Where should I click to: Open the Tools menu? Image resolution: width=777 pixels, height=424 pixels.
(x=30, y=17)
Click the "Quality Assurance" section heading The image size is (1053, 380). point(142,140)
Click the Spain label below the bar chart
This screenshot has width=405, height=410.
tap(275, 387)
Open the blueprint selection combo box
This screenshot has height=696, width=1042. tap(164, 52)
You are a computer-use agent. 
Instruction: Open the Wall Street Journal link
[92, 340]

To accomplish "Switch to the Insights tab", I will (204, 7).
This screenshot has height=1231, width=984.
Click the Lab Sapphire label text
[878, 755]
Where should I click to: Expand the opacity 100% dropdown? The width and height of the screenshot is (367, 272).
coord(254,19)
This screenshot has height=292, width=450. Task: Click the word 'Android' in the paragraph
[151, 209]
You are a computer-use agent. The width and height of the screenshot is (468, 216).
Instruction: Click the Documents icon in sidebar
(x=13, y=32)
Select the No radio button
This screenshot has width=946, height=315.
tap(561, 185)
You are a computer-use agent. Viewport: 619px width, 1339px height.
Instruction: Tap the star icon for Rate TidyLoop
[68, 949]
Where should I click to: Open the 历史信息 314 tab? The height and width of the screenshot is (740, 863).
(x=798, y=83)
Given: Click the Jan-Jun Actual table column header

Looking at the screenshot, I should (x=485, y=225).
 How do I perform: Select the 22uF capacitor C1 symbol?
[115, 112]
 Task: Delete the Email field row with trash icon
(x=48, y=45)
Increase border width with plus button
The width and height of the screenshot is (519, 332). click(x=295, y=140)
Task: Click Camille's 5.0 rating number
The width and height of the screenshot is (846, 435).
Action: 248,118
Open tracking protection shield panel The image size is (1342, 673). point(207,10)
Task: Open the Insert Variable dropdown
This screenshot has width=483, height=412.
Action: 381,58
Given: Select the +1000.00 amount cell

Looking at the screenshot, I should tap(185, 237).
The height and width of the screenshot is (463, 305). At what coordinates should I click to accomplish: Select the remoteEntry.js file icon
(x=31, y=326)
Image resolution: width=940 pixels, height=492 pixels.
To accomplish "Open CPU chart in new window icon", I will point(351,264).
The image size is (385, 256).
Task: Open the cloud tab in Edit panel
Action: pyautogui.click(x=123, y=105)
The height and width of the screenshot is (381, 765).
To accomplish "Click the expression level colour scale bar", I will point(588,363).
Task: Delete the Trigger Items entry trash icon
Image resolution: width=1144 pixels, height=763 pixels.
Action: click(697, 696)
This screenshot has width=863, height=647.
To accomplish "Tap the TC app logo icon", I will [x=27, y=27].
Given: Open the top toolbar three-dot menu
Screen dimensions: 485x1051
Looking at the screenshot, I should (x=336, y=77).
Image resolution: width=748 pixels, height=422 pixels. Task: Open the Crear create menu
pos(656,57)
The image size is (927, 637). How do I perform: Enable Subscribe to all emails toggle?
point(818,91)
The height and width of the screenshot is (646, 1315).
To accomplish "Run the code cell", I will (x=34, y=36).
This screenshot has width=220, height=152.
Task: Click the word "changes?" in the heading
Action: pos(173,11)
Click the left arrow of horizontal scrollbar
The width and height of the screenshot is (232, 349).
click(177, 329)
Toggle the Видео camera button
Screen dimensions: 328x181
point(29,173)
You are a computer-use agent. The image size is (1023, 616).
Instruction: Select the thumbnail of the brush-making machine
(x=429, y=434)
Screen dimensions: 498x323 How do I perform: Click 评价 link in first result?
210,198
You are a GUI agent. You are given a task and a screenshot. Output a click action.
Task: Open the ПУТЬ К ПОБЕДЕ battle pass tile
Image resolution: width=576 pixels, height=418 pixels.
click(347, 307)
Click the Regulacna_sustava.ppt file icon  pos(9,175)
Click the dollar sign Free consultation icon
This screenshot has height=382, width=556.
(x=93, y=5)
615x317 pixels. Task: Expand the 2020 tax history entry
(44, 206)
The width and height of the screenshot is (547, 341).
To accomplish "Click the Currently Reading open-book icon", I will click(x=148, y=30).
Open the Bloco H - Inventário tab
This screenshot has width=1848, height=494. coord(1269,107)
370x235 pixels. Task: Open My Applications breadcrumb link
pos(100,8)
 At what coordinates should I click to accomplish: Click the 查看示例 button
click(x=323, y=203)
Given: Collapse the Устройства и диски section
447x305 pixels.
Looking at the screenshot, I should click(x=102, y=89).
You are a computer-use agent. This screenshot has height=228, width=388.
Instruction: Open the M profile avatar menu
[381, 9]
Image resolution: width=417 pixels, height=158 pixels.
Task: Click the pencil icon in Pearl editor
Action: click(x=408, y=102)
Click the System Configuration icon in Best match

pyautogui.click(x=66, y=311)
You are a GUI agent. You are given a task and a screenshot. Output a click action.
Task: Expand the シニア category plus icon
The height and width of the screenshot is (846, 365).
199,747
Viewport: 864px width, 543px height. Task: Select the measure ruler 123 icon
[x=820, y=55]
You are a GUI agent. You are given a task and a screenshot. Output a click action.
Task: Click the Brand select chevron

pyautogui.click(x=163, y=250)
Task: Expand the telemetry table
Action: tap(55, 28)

****

_Exercise_
Could you transcribe all of the entries exactly, leaving nothing out?

_Response below_
Where should I click to: Open the Tools menu? Image resolution: width=777 pixels, height=424 pixels.
(x=30, y=17)
Click the "Quality Assurance" section heading The image size is (1053, 380). point(142,140)
Click the Spain label below the bar chart
This screenshot has width=405, height=410.
tap(275, 387)
Open the blueprint selection combo box
This screenshot has height=696, width=1042. tap(164, 52)
You are a computer-use agent. 
Instruction: Open the Wall Street Journal link
[92, 340]

To accomplish "Switch to the Insights tab", I will (204, 7).
This screenshot has height=1231, width=984.
Click the Lab Sapphire label text
[878, 755]
Where should I click to: Expand the opacity 100% dropdown? The width and height of the screenshot is (367, 272).
coord(254,19)
This screenshot has height=292, width=450. Task: Click the word 'Android' in the paragraph
[151, 209]
You are a computer-use agent. The width and height of the screenshot is (468, 216).
Instruction: Click the Documents icon in sidebar
(x=13, y=32)
Select the No radio button
This screenshot has width=946, height=315.
tap(561, 185)
You are a computer-use agent. Viewport: 619px width, 1339px height.
Instruction: Tap the star icon for Rate TidyLoop
[68, 949]
Where should I click to: Open the 历史信息 314 tab? The height and width of the screenshot is (740, 863).
(x=798, y=83)
Given: Click the Jan-Jun Actual table column header

Looking at the screenshot, I should (x=485, y=225).
 How do I perform: Select the 22uF capacitor C1 symbol?
[115, 112]
 Task: Delete the Email field row with trash icon
(x=48, y=45)
Increase border width with plus button
The width and height of the screenshot is (519, 332). click(x=295, y=140)
Task: Click Camille's 5.0 rating number
The width and height of the screenshot is (846, 435).
Action: 248,118
Open tracking protection shield panel The image size is (1342, 673). point(207,10)
Task: Open the Insert Variable dropdown
This screenshot has width=483, height=412.
Action: 381,58
Given: Select the +1000.00 amount cell

Looking at the screenshot, I should tap(185, 237).
The height and width of the screenshot is (463, 305). At what coordinates should I click to accomplish: Select the remoteEntry.js file icon
(x=31, y=326)
Image resolution: width=940 pixels, height=492 pixels.
To accomplish "Open CPU chart in new window icon", I will point(351,264).
The image size is (385, 256).
Task: Open the cloud tab in Edit panel
Action: pyautogui.click(x=123, y=105)
The height and width of the screenshot is (381, 765).
To accomplish "Click the expression level colour scale bar", I will point(588,363).
Task: Delete the Trigger Items entry trash icon
Image resolution: width=1144 pixels, height=763 pixels.
Action: click(697, 696)
This screenshot has width=863, height=647.
To accomplish "Tap the TC app logo icon", I will [x=27, y=27].
Given: Open the top toolbar three-dot menu
Screen dimensions: 485x1051
Looking at the screenshot, I should (x=336, y=77).
Image resolution: width=748 pixels, height=422 pixels. Task: Open the Crear create menu
pos(656,57)
The image size is (927, 637). How do I perform: Enable Subscribe to all emails toggle?
point(818,91)
The height and width of the screenshot is (646, 1315).
To accomplish "Run the code cell", I will (x=34, y=36).
This screenshot has width=220, height=152.
Task: Click the word "changes?" in the heading
Action: pos(173,11)
Click the left arrow of horizontal scrollbar
The width and height of the screenshot is (232, 349).
click(177, 329)
Toggle the Видео camera button
Screen dimensions: 328x181
point(29,173)
You are a computer-use agent. The image size is (1023, 616).
Instruction: Select the thumbnail of the brush-making machine
(x=429, y=434)
Screen dimensions: 498x323 How do I perform: Click 评价 link in first result?
210,198
You are a GUI agent. You are given a task and a screenshot. Output a click action.
Task: Open the ПУТЬ К ПОБЕДЕ battle pass tile
Image resolution: width=576 pixels, height=418 pixels.
click(347, 307)
Click the Regulacna_sustava.ppt file icon  pos(9,175)
Click the dollar sign Free consultation icon
This screenshot has height=382, width=556.
(x=93, y=5)
615x317 pixels. Task: Expand the 2020 tax history entry
(44, 206)
The width and height of the screenshot is (547, 341).
To accomplish "Click the Currently Reading open-book icon", I will click(x=148, y=30).
Open the Bloco H - Inventário tab
This screenshot has width=1848, height=494. coord(1269,107)
370x235 pixels. Task: Open My Applications breadcrumb link
pos(100,8)
 At what coordinates should I click to accomplish: Click the 查看示例 button
click(x=323, y=203)
Given: Collapse the Устройства и диски section
447x305 pixels.
Looking at the screenshot, I should click(x=102, y=89).
You are a computer-use agent. This screenshot has height=228, width=388.
Instruction: Open the M profile avatar menu
[381, 9]
Image resolution: width=417 pixels, height=158 pixels.
Task: Click the pencil icon in Pearl editor
Action: click(x=408, y=102)
Click the System Configuration icon in Best match

pyautogui.click(x=66, y=311)
You are a GUI agent. You are given a task and a screenshot. Output a click action.
Task: Expand the シニア category plus icon
The height and width of the screenshot is (846, 365).
199,747
Viewport: 864px width, 543px height. Task: Select the measure ruler 123 icon
[x=820, y=55]
You are a GUI agent. You are given a task and a screenshot. Output a click action.
Task: Click the Brand select chevron

pyautogui.click(x=163, y=250)
Task: Expand the telemetry table
Action: tap(55, 28)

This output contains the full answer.